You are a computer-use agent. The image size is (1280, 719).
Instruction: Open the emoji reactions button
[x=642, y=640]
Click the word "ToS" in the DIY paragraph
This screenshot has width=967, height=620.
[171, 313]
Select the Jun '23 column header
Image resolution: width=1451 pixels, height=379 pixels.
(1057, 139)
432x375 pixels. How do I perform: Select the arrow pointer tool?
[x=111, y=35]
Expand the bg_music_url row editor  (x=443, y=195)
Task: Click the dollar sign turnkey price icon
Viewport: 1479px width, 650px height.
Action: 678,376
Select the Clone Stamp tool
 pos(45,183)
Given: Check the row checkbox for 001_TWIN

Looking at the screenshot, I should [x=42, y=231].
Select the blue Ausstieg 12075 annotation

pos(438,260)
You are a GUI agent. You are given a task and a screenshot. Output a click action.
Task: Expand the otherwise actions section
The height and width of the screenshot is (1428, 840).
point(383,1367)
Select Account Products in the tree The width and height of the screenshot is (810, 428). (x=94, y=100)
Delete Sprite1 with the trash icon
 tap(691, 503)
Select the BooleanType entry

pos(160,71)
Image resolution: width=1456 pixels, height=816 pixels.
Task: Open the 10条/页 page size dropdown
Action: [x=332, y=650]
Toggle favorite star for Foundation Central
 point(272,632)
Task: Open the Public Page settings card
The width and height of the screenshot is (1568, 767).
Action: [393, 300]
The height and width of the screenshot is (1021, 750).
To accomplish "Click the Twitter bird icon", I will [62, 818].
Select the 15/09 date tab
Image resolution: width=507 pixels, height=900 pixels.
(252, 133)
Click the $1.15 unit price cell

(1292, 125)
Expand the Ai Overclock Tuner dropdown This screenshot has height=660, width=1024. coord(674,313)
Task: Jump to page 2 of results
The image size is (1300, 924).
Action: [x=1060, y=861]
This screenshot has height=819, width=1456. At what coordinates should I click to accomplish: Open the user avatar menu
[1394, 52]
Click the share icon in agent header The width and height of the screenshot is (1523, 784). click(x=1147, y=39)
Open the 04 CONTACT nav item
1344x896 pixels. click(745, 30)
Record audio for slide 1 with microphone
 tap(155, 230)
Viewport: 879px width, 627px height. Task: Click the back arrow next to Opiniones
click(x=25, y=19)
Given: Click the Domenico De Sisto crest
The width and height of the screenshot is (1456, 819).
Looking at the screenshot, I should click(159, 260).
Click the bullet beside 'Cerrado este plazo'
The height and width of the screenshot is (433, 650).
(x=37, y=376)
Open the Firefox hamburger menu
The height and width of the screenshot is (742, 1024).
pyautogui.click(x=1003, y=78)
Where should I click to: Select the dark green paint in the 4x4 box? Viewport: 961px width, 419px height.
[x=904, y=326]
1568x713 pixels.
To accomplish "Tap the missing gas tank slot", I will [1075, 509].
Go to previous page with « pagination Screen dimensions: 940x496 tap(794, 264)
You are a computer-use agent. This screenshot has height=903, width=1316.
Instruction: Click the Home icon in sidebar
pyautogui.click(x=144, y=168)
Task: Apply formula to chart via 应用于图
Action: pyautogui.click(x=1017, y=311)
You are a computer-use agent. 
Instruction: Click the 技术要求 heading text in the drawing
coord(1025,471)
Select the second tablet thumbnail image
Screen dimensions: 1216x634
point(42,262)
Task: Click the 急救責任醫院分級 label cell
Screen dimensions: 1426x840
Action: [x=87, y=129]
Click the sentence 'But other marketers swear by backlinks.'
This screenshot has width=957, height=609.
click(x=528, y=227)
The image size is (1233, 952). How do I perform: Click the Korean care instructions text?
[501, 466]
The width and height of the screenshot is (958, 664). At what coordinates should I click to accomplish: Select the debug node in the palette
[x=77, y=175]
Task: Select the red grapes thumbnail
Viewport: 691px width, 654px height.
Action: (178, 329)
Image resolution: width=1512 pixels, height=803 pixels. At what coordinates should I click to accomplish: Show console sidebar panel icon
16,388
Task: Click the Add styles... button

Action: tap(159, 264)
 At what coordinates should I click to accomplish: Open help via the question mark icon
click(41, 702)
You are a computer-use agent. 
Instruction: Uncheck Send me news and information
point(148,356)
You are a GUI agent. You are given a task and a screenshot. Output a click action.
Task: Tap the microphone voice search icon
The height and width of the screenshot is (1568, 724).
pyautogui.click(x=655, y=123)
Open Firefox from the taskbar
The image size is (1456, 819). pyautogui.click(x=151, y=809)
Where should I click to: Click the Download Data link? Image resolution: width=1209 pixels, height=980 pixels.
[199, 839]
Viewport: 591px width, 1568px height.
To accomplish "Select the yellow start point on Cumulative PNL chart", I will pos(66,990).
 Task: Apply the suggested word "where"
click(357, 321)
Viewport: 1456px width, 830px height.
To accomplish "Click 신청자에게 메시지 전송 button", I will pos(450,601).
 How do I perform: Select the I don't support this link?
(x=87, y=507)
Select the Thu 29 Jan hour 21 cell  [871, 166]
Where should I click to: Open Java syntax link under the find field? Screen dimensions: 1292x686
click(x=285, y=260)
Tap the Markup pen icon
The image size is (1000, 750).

→ Work instructions
Rewrite the entries from the very beginning through the line containing "Expand the bg_music_url", replacing "Select" with "Choose" and leaving everything else unchanged.

→ Written response
You are a computer-use agent. The image size is (1280, 719).
Instruction: Open the emoji reactions button
[x=642, y=640]
Click the word "ToS" in the DIY paragraph
This screenshot has width=967, height=620.
[171, 313]
Choose the Jun '23 column header
Image resolution: width=1451 pixels, height=379 pixels.
(1057, 139)
432x375 pixels. How do I perform: Choose the arrow pointer tool?
[x=111, y=35]
Expand the bg_music_url row editor  (x=443, y=195)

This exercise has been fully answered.